* Exercise prompt: Turn the part of the entries that opens with the line containing "How do I perform: Click" and runs through the end of the entries into a JSON list of strings, one string per line, skipping blank lines. Leave the pictures out.

* Record extracts:
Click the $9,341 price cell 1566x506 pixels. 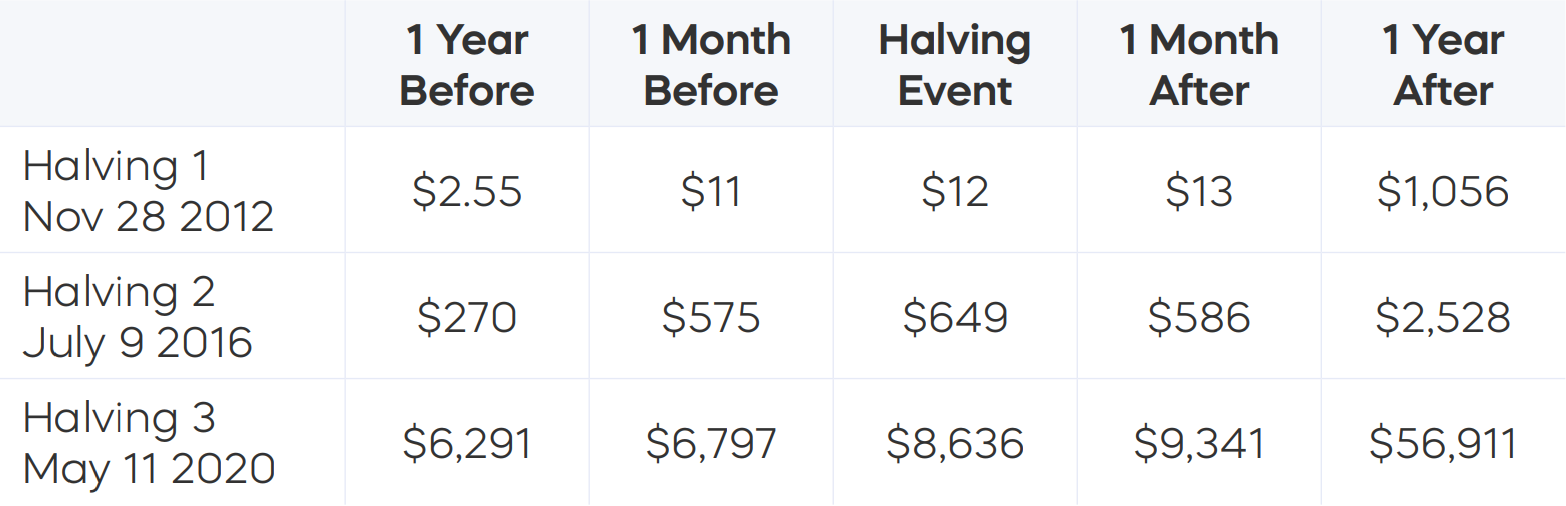1199,444
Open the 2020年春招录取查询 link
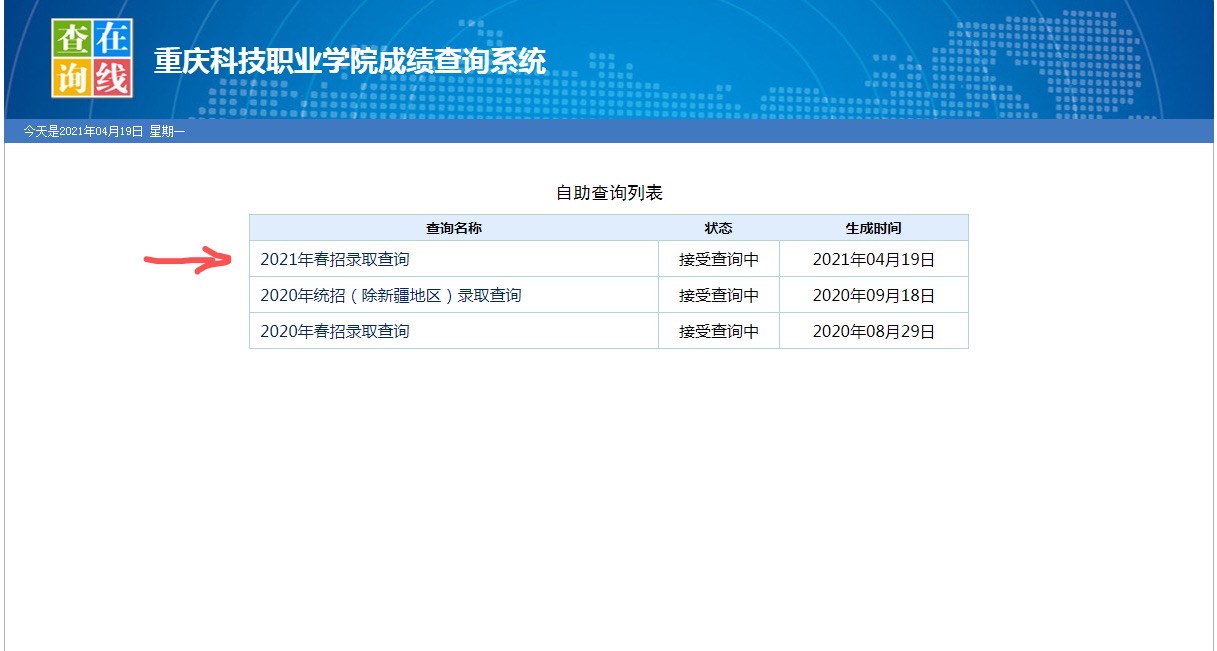Image resolution: width=1217 pixels, height=651 pixels. point(335,331)
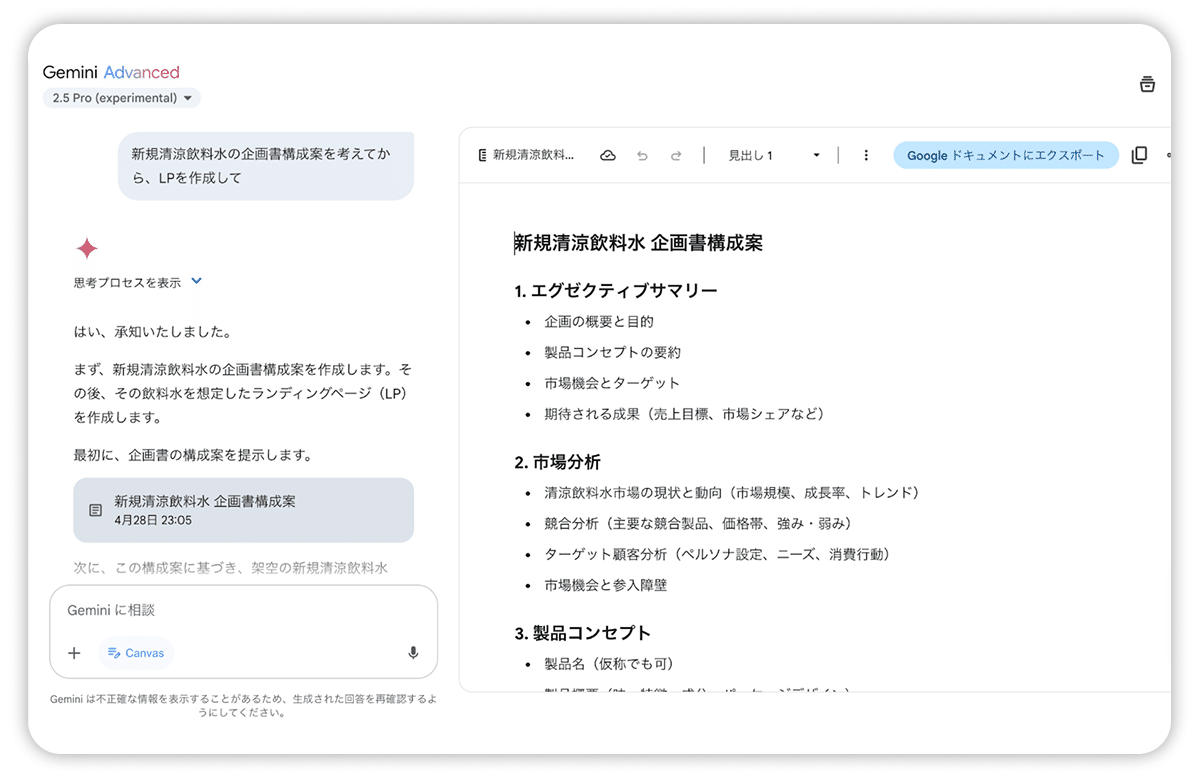Click the Gemini に相談 input field
This screenshot has height=778, width=1200.
tap(200, 610)
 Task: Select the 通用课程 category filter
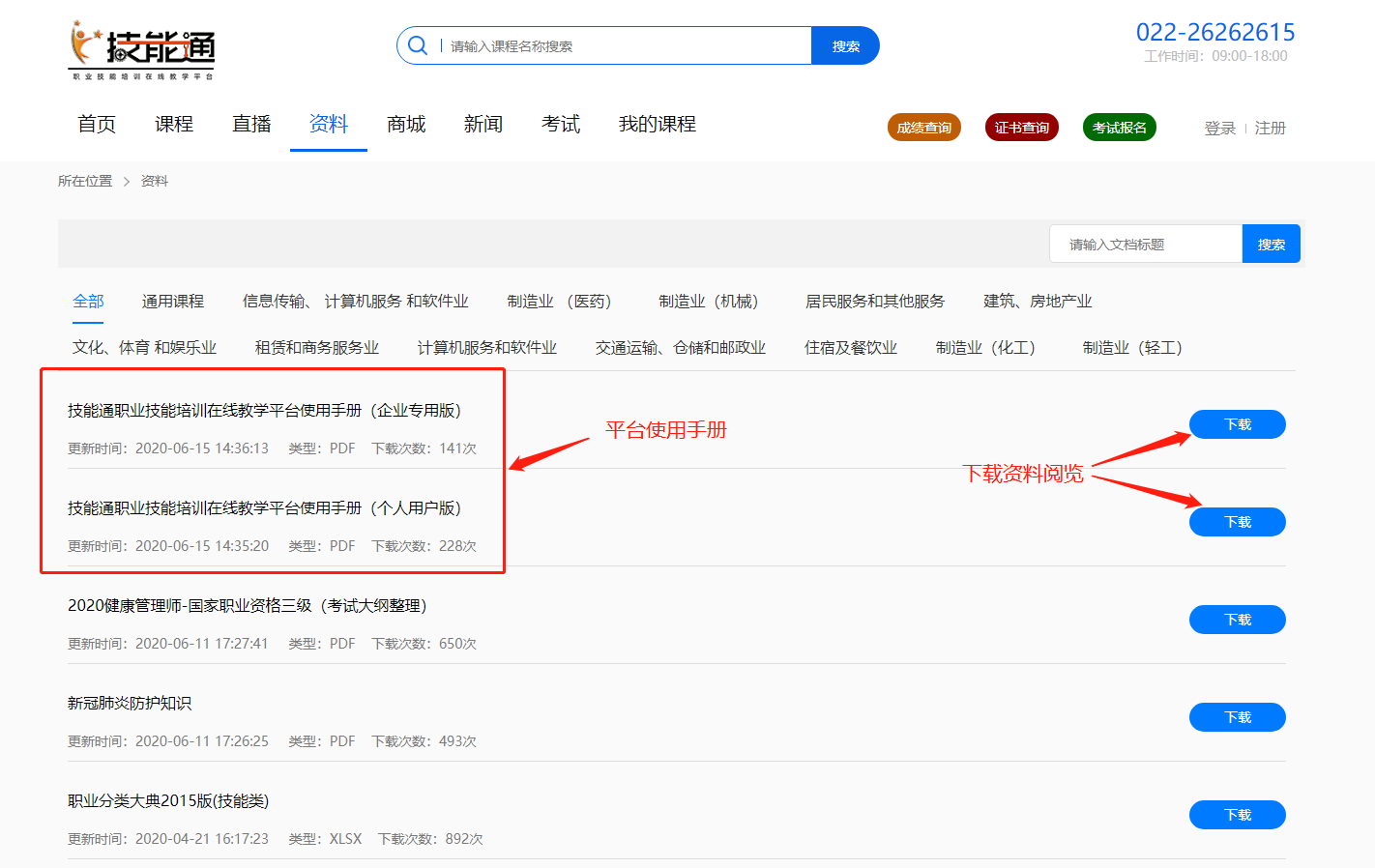coord(173,302)
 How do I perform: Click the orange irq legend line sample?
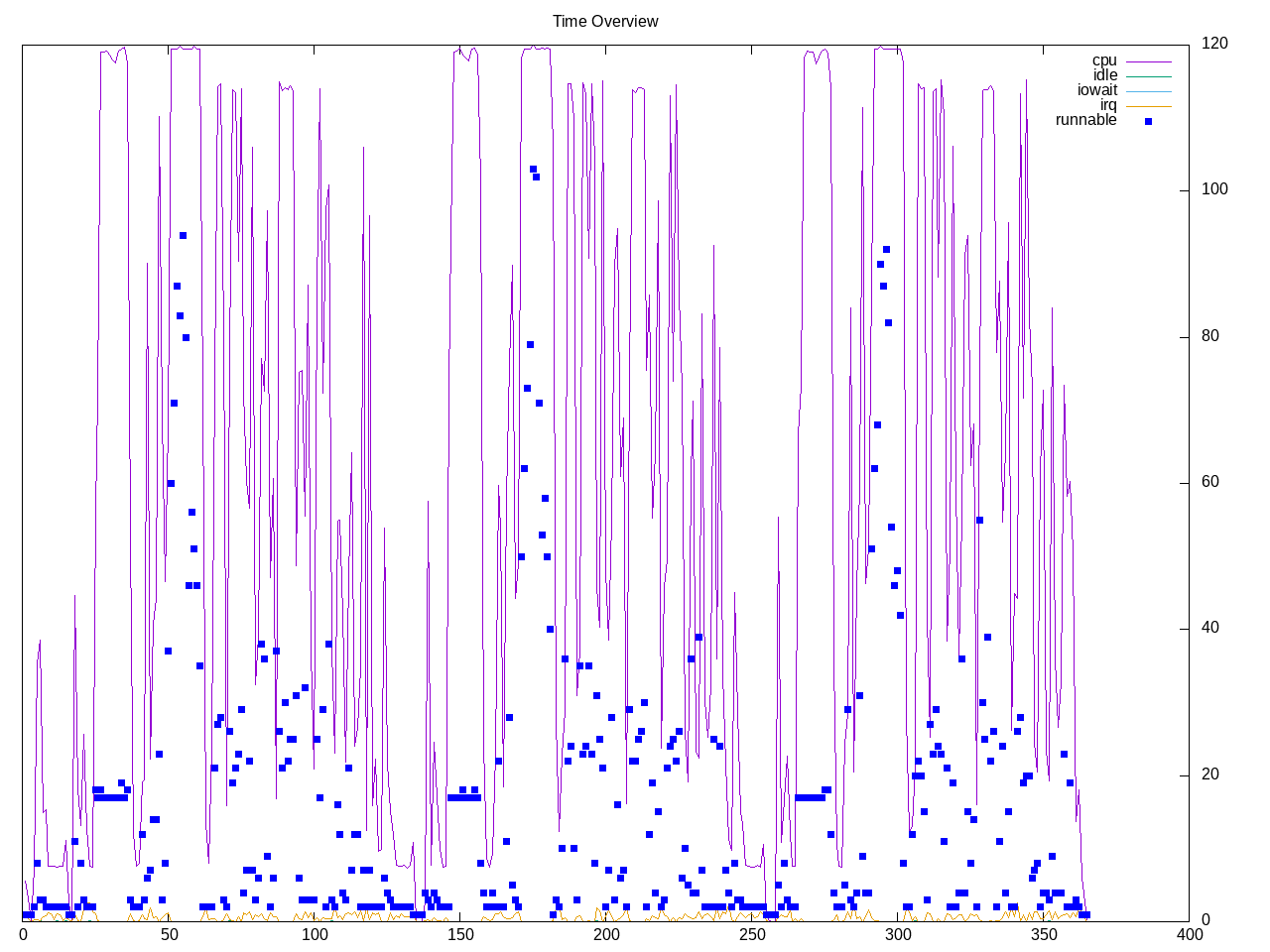[x=1148, y=106]
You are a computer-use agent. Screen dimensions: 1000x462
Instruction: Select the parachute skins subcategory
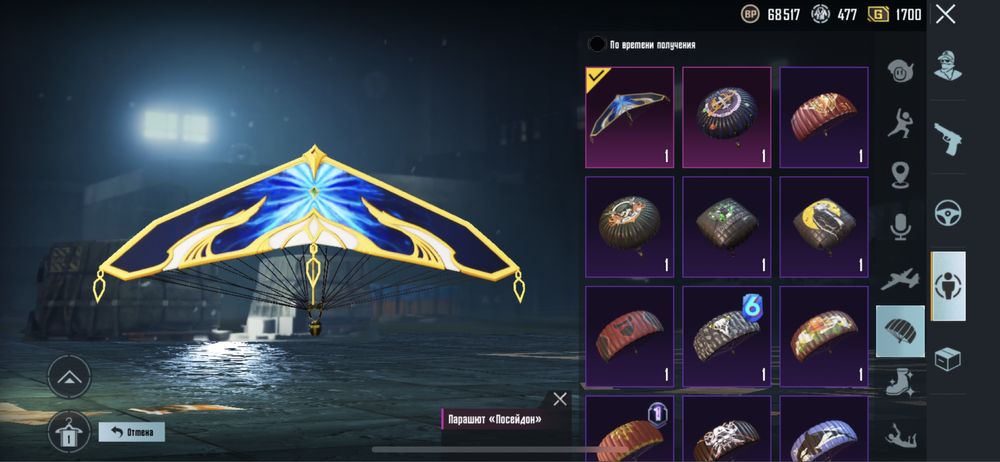900,331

* Solution:
[
  " How do I perform: Click the orange irq legend line sample?",
  "[x=1148, y=106]",
  "You are a computer-use agent. Screen dimensions: 1000x462",
  "Instruction: Select the parachute skins subcategory",
  "900,331"
]